Question

Four uniform rods of mass $m\text{kg}$ each form a rectangle as shown in figure. The rods have negligible area of cross-section. Find the position of center of mass of the rectangle made up of the four uniform rods.

• A. $(2,2)\text{m}$
• B. $(2,0)\text{m}$
• C. $(2,1)\text{m}$
• D. $(4,2)\text{m}$

Answer 1

The correct option is C $(2,1)\text{m}$


Given, mass of each rod $=m\text{kg}$
Co-ordinate of $COM$ of rod I, $(x_1,y_1)=(2,0)\text{m}$
Co-ordinate of $COM$ of rod II, $(x_2,y_2)=(0,1)\text{m}$
Co-ordinate of $COM$ of rod III, $(x_3,y_3)=(2,2)\text{m}$
Co-ordinate of $COM$ of rod IV, $(x_4,y_4)=(4,1)\text{m}$

Therefore, $x-$ co-ordinate of $COM$ of rectangle
$x_{COM}=\frac{m_1{x}_1+m_2{x}_2+m_3{x}_3+m_4{x}_4}{m_1+m_2+m_3+m_4}$
[$m_1=m_2=m_3=m_4=m$]
$=\frac{m\times 2+m\times 0+m\times 2+m\times 4}{m+m+m+m}$
$=\frac{8m}{4m}=2\text{m}$
and $y-$ co-ordinate of $COM$ of rectangle
$y_{COM}=\frac{m_1{y}_1+m_2{y}_2+m_3{y}_3+m_4{y}_4}{m_1+m_2+m_3+m_4}$
$=\frac{m\times 0+m\times 1+m\times 2+m\times 1}{m+m+m+m}$
$=\frac{4m}{4m}=1\text{m}$

The position of center of mass of the rectangle is $(x_{COM},y_{COM})=(2,1)\text{m}$

#### Dataset excerpt:
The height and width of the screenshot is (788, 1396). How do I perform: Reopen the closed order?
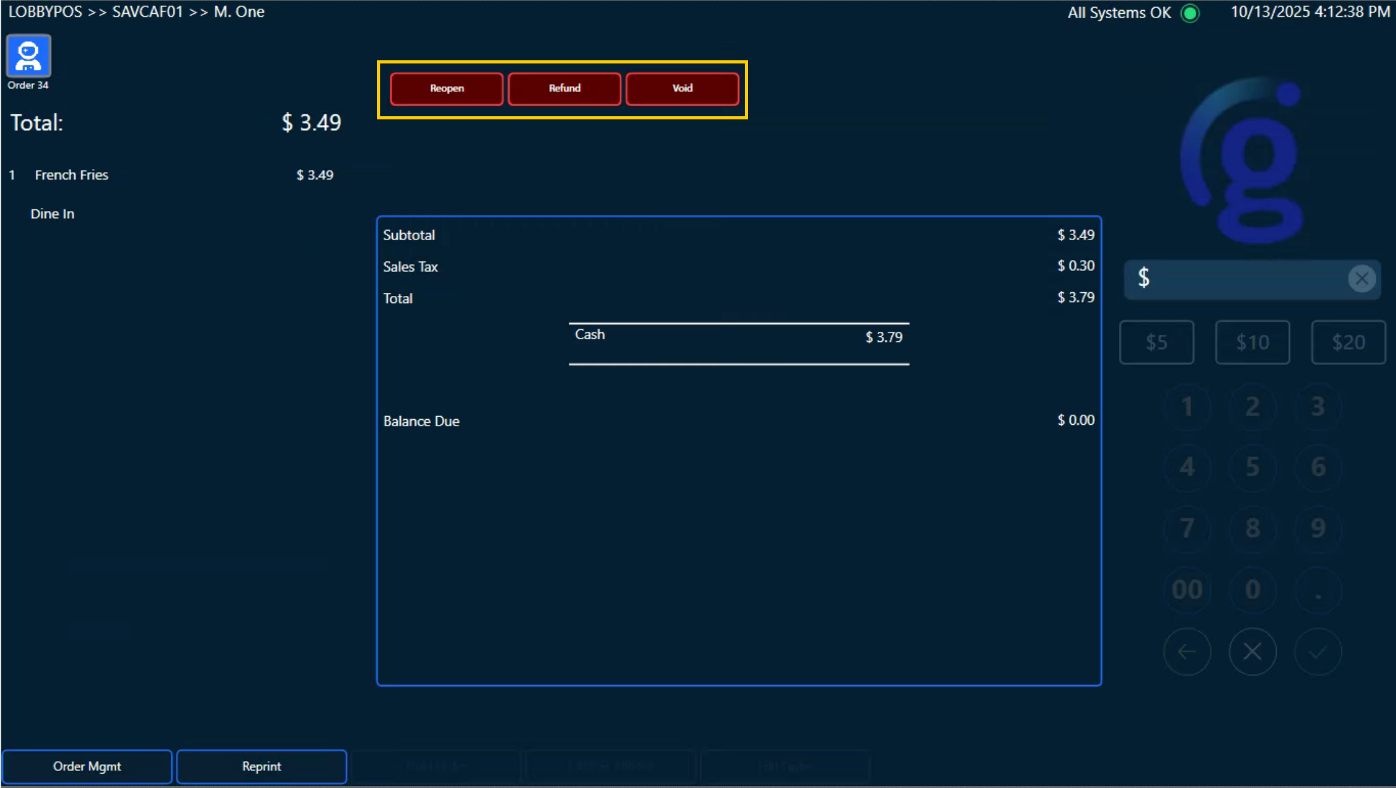[446, 89]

#### Set task A:
From the center-of-mass problem, copy the passage from "Four uniform rods of" to "four uniform rods.".
#### Set task B:
Answer these questions using the center-of-mass problem:
(i) How many uniform rods form the rectangle?
(ii) What coordinate is given for the center of mass of rod III?
(iii) Which option is identified as correct?
#### Set task C:
In the center-of-mass problem, rewrite the paragraph beginning "Given, mass of each rod" as a short list that keeps its main facts.

#### Written answer A:
Four uniform rods of mass $m\text{kg}$ each form a rectangle as shown in figure. The rods have negligible area of cross-section. Find the position of center of mass of the rectangle made up of the four uniform rods.

#### Written answer B:
(i) Four.
(ii) (2, 2) m.
(iii) Option C, (2, 1) m.

#### Written answer C:
- Mass of each rod: m kg
- Center of mass of rod I: (2, 0) m
- Center of mass of rod II: (0, 1) m
- Center of mass of rod III: (2, 2) m
- Center of mass of rod IV: (4, 1) m